Previous studies had suggested the involvement of ribosomal DNA in hybrid zone maintenance. I took a cytogenetics approach (fluorescent in-situ hybridisation) to directly visualise the rDNA loci in various grasshopper populations. These data were combined with data at the sequence level from Irene Keller, a postdoc in the lab.

Using a combination of different techniques applied to rDNA, our research looked into concerted evolution (Keller et al., 2006), biogeography (Veltsos et al., 2009) and nucleolar dominance.
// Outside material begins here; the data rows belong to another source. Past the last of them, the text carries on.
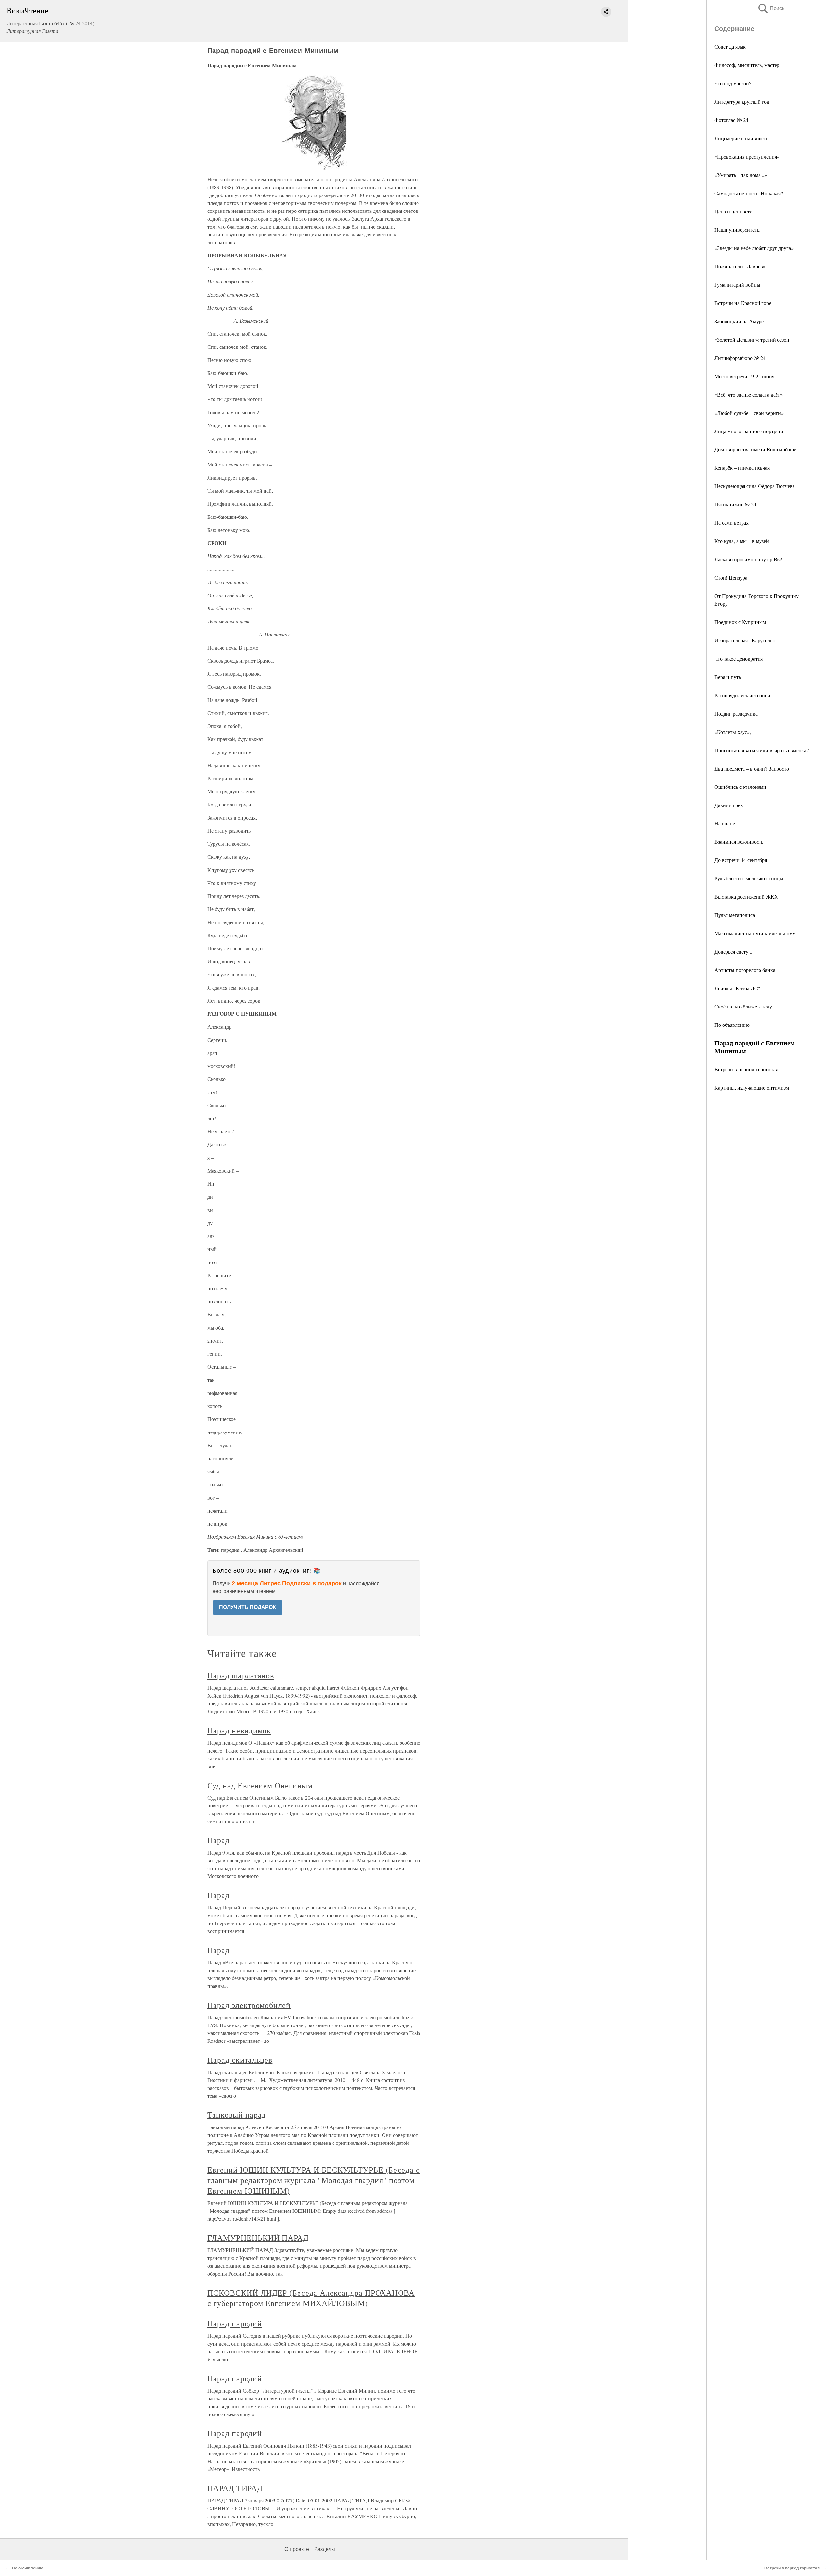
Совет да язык (730, 46)
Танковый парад (236, 2115)
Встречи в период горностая (746, 1069)
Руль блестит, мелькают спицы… (751, 878)
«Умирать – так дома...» (740, 174)
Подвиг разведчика (736, 713)
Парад (218, 1840)
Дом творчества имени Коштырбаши (755, 449)
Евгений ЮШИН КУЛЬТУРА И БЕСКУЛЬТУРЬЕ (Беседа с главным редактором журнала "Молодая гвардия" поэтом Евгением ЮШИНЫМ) (313, 2180)
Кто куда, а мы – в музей (741, 540)
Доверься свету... (733, 951)
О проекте (296, 2549)
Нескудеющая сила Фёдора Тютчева (754, 486)
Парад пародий (234, 2323)
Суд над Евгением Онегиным (260, 1785)
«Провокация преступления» (746, 156)
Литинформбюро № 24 (740, 357)
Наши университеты (737, 229)
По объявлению (732, 1024)
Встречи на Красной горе (742, 302)
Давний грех (728, 805)
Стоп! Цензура (730, 577)
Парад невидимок (239, 1730)
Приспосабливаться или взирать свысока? (761, 750)
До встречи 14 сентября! (741, 859)
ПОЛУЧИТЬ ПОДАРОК (247, 1607)
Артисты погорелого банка (744, 969)
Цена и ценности (733, 211)
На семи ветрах (731, 522)
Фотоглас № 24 (731, 119)
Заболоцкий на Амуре (739, 321)
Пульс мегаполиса (734, 914)
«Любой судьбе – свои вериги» (749, 412)
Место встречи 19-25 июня (744, 376)
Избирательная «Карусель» (744, 640)
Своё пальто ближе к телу (743, 1006)
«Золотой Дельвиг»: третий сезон (751, 339)
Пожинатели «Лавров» (740, 266)
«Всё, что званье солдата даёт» (748, 394)
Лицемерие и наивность (741, 138)
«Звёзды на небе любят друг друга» (754, 248)
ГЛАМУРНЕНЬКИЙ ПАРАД (258, 2237)
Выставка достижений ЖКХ (746, 896)
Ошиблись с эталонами (740, 786)
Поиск (771, 8)
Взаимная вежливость (738, 841)
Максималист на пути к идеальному (754, 933)
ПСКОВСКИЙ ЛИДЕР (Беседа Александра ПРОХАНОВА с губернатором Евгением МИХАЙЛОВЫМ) (311, 2297)
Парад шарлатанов (240, 1675)
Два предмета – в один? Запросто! (752, 768)
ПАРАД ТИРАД (235, 2488)
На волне (724, 823)
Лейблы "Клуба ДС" (737, 988)
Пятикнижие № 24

The unifying theme behind these studies is the large genome size of P. pedestris (about 6 times bigger than the human genome, or 100 times bigger the Drosophila melanogaster genome) which may be evolving differently than the better studied model organisms, which have smaller genomes.

I also studied the effect that the chromosomal fusion that distinguishes the two races may have in the hybrid zone. The idea is that the sexually antagonistic effects that quickly arise on a Neo-Y chromosome may generate some of the hybrid inviability in the hybrid zone. For example the Neo-Y can enter females in the hybrid zone, which is expected to select against them. This selection disproportionately affects the ancestral, unfused X chromosome. We employed simulations to show that under some selection regimes, selection on the Neo-Y can lead to the establishment of the whole XY system throughout the species range (Veltsos et al., 2008), leaving the genetic variation on the autosomes to neutrally admix. The model provides a way for new sex chromosome systems to establish throughout a species range without the species going through an extreme bottleneck.

Comparisons of the model predictions to real sex chromosome hybrid zones in nature can inform us on the evolutionary forces affecting young sex chromosomes.

My PhD supervisor was Richard Nichols.

podisma A mating pair.
FISH Example FISH image showing rDNA loci (red), telomeric repeats (green) and a Neo-XY bivalent (arrow).